HAMBURG (dpa-AFX) - Die deutschen Zulieferer für die internationale Schiffbau- und Offshore-Industrie legen am Montag (11.00 Uhr) ihren Bericht über das vergangene Jahr vor und informieren über die aktuelle Lage der Branche. Wie bei den Schiffbauern selbst dürfte auch bei deren Zulieferern die Corona-Krise eine herausragende Rolle spielen. Auf absehbare Zeit werden kaum Kreuzfahrtschiffe und wohl auch deutlich weniger Frachtschiffe benötigt.

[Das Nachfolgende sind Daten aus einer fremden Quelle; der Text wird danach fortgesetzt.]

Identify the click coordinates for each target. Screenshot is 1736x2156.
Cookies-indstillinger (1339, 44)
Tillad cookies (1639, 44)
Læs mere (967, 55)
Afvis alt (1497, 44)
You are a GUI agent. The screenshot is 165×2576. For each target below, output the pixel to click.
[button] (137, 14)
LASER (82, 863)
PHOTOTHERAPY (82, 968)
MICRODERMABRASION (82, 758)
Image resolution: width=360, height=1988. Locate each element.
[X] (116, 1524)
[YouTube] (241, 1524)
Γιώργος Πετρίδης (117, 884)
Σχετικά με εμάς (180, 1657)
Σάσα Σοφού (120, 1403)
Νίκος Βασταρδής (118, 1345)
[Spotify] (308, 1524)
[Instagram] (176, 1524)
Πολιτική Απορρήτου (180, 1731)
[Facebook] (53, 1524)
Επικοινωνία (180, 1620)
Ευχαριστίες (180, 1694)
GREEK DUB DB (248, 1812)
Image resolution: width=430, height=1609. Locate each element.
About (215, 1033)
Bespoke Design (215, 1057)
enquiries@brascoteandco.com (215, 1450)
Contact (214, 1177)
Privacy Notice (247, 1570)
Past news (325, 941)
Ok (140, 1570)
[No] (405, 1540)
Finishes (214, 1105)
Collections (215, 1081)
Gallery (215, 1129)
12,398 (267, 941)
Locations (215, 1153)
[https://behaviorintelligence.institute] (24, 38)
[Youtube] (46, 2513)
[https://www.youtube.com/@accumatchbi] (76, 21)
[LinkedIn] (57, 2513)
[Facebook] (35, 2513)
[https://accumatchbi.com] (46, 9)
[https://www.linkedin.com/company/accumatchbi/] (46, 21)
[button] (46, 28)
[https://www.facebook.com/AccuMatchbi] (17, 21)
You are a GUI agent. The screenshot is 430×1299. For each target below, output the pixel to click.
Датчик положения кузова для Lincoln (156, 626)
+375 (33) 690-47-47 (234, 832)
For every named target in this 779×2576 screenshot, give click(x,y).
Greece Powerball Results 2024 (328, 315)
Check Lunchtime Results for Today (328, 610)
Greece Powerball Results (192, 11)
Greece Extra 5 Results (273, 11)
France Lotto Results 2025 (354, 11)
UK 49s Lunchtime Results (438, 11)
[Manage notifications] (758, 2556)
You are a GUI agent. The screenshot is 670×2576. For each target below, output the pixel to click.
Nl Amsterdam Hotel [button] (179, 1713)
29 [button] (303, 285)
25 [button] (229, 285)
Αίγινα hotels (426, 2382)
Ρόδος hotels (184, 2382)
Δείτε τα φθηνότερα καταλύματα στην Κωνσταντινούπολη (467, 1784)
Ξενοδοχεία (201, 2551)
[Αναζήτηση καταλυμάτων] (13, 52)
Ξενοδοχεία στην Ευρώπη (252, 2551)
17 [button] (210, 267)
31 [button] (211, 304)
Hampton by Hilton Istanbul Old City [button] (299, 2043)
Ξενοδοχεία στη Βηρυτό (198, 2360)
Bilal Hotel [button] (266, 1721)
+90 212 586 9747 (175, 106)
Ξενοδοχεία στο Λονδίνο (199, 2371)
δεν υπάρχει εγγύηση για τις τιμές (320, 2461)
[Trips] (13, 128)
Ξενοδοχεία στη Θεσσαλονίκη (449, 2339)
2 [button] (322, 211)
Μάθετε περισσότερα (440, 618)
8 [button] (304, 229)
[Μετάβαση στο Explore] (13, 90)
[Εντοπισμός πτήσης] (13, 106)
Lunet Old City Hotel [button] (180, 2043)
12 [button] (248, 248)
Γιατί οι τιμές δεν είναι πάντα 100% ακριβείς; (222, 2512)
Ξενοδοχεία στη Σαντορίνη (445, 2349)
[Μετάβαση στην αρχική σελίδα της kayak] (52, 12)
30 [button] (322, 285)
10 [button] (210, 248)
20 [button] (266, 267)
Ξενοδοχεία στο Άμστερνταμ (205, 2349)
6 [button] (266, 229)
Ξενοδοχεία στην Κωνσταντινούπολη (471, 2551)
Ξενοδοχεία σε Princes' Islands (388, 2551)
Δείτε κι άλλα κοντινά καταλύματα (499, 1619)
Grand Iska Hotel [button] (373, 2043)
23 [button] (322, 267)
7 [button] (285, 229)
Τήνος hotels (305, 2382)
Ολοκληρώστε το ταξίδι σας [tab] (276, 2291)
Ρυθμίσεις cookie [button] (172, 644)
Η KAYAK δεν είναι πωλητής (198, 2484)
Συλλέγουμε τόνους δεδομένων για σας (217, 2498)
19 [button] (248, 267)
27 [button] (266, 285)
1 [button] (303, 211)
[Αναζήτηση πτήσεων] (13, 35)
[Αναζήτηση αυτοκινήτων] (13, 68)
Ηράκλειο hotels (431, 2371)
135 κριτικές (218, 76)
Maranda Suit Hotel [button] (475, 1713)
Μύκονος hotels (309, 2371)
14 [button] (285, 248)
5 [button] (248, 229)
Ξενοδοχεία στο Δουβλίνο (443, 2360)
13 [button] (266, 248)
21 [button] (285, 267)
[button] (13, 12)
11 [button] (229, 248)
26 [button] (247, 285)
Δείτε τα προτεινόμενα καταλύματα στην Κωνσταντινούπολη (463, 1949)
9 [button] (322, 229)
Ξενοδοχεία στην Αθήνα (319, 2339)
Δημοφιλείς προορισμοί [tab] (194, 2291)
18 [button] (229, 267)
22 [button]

Die Schiffbau-Zulieferer beschäftigen nach Angaben des Maschinenbauverbandes VDMA über 63 500 Mitarbeiter in rund 400 Unternehmen mit einem Umsatz von (2019) 11,1 Milliarden Euro. In den meisten Segmenten der Schiffstechnik sieht sich die Branche als weltweiter Marktführer. Von der Schraube bis zum Navigationssystem und vom Schiffsdiesel bis zur elektronischen Steuerung besteht ein Schiff weitgehend aus Zulieferungen, die bis zu drei Viertel der Wertschöpfung ausmachen. Den Zulieferern kommt eine Schlüsselrolle zu, damit die Schifffahrt ihre Klimaziele erreichen kann.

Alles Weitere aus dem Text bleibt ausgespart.